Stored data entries
■ ■ ■ ■ ■
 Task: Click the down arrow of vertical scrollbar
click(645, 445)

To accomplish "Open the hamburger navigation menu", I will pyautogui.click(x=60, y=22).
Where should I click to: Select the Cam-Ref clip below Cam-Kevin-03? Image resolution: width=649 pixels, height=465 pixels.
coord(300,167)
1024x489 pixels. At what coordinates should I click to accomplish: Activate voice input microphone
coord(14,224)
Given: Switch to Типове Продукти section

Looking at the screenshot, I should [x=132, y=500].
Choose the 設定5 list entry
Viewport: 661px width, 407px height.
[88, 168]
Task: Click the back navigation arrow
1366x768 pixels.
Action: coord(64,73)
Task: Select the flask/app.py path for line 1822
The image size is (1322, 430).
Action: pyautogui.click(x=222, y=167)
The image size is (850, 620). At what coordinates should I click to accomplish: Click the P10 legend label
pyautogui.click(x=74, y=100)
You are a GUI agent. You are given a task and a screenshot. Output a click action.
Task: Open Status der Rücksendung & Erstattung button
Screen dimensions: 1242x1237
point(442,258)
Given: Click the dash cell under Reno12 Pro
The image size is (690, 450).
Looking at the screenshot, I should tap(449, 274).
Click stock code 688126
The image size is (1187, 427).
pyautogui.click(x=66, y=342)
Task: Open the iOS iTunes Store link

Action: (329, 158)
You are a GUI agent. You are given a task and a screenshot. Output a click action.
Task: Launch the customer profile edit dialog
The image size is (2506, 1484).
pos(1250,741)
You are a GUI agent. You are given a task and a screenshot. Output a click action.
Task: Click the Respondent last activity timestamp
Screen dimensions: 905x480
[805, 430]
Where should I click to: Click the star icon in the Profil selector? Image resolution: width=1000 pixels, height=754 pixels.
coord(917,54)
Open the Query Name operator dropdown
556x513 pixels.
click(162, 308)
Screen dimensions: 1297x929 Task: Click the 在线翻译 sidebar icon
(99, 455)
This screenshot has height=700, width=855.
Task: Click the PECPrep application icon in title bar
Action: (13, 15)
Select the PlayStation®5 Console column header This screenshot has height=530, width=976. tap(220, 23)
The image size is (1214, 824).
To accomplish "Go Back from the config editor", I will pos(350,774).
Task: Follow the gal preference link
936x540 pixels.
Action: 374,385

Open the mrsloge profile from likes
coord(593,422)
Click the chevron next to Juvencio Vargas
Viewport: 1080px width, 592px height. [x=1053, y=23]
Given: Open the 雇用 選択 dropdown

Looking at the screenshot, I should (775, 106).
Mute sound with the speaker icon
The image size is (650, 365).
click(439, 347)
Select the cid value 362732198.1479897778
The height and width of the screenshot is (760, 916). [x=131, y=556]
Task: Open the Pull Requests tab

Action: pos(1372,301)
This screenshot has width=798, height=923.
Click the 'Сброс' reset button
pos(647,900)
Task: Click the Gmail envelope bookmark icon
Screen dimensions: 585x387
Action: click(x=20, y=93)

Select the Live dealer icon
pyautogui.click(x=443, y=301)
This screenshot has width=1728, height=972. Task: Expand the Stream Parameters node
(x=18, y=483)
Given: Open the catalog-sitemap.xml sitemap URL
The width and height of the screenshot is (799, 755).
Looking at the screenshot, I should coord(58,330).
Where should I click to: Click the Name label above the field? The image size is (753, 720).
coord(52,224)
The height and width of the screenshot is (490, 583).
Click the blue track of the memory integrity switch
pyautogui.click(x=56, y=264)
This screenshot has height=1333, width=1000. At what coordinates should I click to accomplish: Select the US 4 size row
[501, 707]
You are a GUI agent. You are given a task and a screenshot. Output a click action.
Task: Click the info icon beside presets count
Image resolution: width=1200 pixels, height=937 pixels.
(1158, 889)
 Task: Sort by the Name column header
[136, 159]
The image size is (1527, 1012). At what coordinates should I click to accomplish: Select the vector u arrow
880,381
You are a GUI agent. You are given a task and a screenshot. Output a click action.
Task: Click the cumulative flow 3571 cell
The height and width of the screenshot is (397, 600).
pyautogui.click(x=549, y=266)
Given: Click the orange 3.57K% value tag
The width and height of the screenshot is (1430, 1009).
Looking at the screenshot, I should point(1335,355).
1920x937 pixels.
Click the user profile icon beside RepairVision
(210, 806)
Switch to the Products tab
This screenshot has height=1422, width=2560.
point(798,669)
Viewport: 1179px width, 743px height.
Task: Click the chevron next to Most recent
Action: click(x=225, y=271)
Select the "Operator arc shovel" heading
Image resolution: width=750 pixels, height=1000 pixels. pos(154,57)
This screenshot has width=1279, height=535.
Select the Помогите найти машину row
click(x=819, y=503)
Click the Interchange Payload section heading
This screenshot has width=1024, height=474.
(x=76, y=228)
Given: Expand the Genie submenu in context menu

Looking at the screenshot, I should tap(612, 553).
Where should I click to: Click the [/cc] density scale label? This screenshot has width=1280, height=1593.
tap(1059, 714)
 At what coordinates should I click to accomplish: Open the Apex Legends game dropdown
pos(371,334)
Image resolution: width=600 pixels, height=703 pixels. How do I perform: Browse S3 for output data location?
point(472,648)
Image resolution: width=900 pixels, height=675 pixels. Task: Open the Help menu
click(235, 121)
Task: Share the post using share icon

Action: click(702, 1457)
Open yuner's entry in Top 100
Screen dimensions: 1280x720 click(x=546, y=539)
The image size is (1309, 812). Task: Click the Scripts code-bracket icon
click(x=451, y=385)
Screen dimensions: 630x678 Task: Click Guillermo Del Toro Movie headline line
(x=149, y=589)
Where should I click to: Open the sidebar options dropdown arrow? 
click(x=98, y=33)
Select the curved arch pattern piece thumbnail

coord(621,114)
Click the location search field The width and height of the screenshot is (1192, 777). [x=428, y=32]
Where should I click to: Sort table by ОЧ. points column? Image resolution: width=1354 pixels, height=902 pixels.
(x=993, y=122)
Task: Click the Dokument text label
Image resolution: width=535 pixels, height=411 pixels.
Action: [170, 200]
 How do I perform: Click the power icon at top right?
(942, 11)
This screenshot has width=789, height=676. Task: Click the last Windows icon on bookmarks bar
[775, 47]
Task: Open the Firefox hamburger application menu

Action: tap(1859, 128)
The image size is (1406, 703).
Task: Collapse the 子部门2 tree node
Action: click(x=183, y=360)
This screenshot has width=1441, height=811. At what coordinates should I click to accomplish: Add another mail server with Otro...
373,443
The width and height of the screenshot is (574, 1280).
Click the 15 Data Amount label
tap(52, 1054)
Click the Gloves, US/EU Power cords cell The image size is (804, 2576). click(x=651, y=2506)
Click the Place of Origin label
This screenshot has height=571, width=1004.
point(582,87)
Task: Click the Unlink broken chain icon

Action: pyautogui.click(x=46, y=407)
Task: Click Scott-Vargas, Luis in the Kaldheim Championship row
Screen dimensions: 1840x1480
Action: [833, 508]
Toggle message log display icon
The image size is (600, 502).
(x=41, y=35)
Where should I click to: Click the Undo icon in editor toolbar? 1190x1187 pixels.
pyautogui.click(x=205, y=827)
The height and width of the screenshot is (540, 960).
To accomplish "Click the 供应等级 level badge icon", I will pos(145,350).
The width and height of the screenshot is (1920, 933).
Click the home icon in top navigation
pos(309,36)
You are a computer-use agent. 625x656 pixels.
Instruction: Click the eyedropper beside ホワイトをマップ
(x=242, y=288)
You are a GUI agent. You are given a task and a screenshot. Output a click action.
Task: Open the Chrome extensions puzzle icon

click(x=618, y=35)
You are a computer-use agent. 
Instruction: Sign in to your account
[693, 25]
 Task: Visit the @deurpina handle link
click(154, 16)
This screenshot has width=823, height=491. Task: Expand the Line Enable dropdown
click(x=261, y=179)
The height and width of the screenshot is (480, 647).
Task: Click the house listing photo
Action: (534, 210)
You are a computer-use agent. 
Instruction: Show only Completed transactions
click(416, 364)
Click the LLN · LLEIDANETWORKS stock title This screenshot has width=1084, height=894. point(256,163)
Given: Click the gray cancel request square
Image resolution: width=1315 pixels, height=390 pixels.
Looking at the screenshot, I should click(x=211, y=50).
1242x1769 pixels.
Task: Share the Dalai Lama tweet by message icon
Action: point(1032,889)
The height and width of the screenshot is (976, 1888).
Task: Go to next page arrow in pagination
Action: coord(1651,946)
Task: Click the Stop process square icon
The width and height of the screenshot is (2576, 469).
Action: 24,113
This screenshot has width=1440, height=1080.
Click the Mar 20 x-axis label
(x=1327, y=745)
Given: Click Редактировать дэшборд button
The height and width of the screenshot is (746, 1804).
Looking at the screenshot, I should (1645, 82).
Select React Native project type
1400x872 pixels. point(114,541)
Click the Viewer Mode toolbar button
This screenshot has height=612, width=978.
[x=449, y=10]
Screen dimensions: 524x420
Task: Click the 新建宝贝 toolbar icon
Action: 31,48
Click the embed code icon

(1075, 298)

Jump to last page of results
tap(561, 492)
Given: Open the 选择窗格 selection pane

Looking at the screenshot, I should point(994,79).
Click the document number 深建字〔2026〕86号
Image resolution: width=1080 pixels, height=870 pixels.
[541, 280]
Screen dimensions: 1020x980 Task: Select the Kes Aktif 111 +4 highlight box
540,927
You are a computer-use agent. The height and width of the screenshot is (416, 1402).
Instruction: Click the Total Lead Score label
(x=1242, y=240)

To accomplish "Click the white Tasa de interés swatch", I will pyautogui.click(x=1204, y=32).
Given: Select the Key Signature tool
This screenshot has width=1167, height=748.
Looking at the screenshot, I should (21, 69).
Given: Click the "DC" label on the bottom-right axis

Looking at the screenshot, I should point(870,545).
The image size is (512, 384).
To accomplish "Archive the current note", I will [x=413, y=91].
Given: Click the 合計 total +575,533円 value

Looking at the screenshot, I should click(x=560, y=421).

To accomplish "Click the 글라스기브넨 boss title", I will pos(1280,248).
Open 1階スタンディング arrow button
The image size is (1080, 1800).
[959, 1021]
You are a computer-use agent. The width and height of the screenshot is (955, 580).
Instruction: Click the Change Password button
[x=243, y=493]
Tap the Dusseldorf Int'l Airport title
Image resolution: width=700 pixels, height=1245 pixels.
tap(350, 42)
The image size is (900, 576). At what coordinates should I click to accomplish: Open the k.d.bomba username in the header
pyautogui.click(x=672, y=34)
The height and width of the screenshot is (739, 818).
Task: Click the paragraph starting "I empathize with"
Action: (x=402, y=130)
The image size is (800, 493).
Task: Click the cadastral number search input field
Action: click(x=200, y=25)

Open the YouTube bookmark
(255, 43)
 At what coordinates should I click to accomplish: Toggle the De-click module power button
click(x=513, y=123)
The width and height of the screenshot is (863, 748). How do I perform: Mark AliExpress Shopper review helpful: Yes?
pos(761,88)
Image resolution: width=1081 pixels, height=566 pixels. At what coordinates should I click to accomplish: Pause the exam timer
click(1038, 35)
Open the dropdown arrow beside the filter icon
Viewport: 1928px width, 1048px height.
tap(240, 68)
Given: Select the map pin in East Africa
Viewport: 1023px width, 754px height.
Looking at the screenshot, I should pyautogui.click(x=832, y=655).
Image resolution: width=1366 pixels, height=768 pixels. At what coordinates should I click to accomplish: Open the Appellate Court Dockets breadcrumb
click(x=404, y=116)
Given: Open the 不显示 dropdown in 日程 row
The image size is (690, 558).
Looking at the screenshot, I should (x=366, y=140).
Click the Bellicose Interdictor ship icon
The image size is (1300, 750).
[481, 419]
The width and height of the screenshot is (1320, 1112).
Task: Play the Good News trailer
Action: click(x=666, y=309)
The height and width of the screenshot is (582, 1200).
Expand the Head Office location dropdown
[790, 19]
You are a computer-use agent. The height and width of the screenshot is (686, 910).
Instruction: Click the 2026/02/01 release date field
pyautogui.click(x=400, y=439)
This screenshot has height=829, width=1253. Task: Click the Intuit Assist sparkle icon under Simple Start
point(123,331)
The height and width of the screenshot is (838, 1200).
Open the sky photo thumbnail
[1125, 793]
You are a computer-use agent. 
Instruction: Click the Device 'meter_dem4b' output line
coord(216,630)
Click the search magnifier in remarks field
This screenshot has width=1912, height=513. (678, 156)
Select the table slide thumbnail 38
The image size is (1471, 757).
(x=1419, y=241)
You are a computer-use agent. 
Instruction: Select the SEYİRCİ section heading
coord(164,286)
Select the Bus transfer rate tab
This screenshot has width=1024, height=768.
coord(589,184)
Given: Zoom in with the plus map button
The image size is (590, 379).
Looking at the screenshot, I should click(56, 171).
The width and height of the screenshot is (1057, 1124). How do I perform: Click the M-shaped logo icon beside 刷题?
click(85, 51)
■ ■ ■ ■ ■
PROBLEM TO WORK ON = Which lines above contain "square"? Show each of them.

REPLY =
Given: Click the gray cancel request square
Task: Click the Stop process square icon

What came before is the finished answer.